桜は、はっと目を覚ました。


「気がついたか、桜君?」

桜を安心させる声がした。


「せんせ…」

「怪我は?」

「大丈夫。ちょっと頭を打っただけ」


桜は訊ねた。

「グリーンは? メイドグリーンに会わなかった?」

「いや。俺が来たときには誰も。どうかしたのか?」


「いや、どうも、あの子に襲われたような気がするから…」

桜は首を傾げた。

「でもメイドグリーンがそんなことをするはずはないと思うけど」


「メイドグリーンって、あのロボットだろ? まさかあいつ、感染したコンピューターのそばにいたりしなかったか?」

博斗は桜の肩を前後に揺すった。


「え、えっと、バックアップとシャットダウンを頼んだけど」

桜は戸惑いながら答えた。


博斗は、ピラコチャの話を盗み聞きした内容を桜に聞かせた。

見る見る桜の表情が変わっていく。


「それは、まずいよ。なんてことだ。メイドグリーンの頭がもし狂ったら、たいへんだ」

「あいつ、武器を持ってるんだろう?」


「うん。二十六種類。怪人と戦うためにつけたつもりだった。でもこれじゃあ、あだになる。メイドグリーンが人間を攻撃すると、たいへんだ。対怪人用の武器が人間向けに使われることになる」

「参ったな。

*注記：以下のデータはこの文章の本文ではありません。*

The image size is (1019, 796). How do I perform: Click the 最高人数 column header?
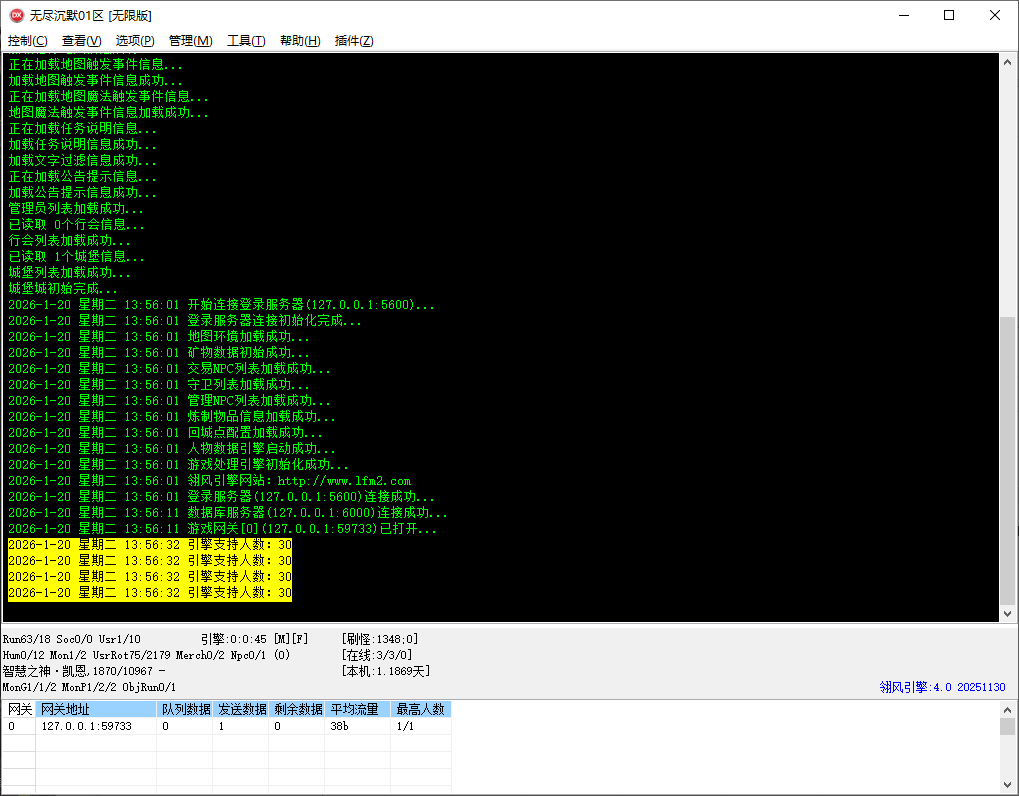420,709
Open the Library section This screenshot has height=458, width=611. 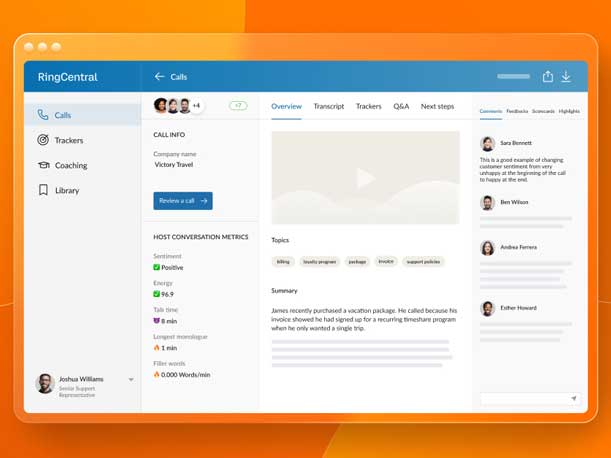click(x=66, y=190)
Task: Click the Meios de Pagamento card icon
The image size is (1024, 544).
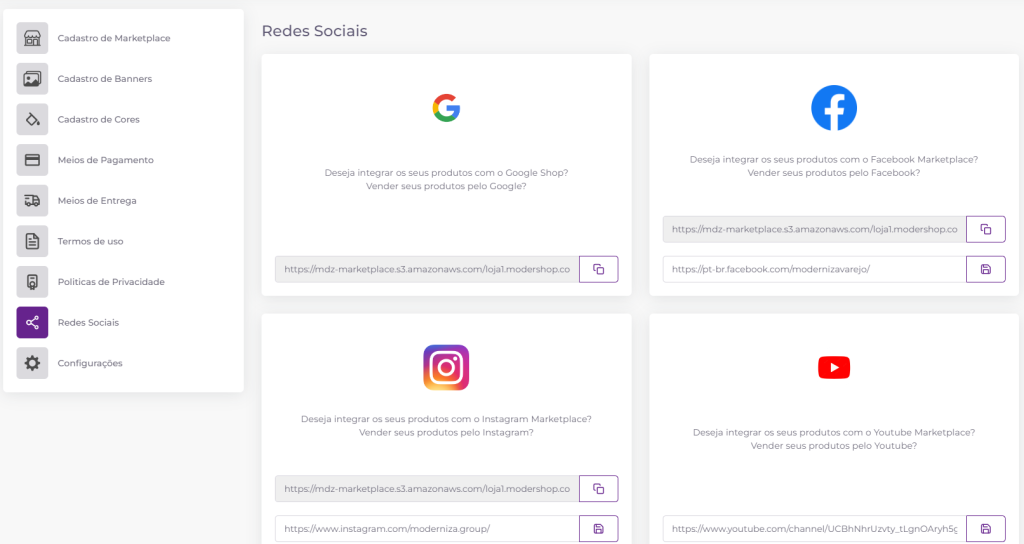Action: (32, 160)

怪人を倒せばどうにかなるのかもしれないけど、怪人の居場所もまだわからないし」


「僕、メイドグリーンを捜す」

「見つけたらどうするんだ? 電源スイッチとかあるのか?」

「ないよ、そんなの」


「じゃあ、見つけてもどうにもならないじゃないか」

「そんなことはないよ。方法はある」

声が震えてきた。

「もしどうしても必要になったら、破壊も辞さない」


博斗は動きを止めて桜を見た。

「出来るのか、そんなこと?」

「出来るよ。変身すれば」

「そういう意味じゃなくて…」


「わかってる。そうなる前に止める方法があるから平気だよ、きっと」

桜はそれ以上言わずに、博斗を後に残して実験室を出た。


僕がなんとかしなくちゃ。僕の責任だから。

ひょっとしたら、こんなことになるんじゃないかって、僕には予期出来ていたのかもしれない。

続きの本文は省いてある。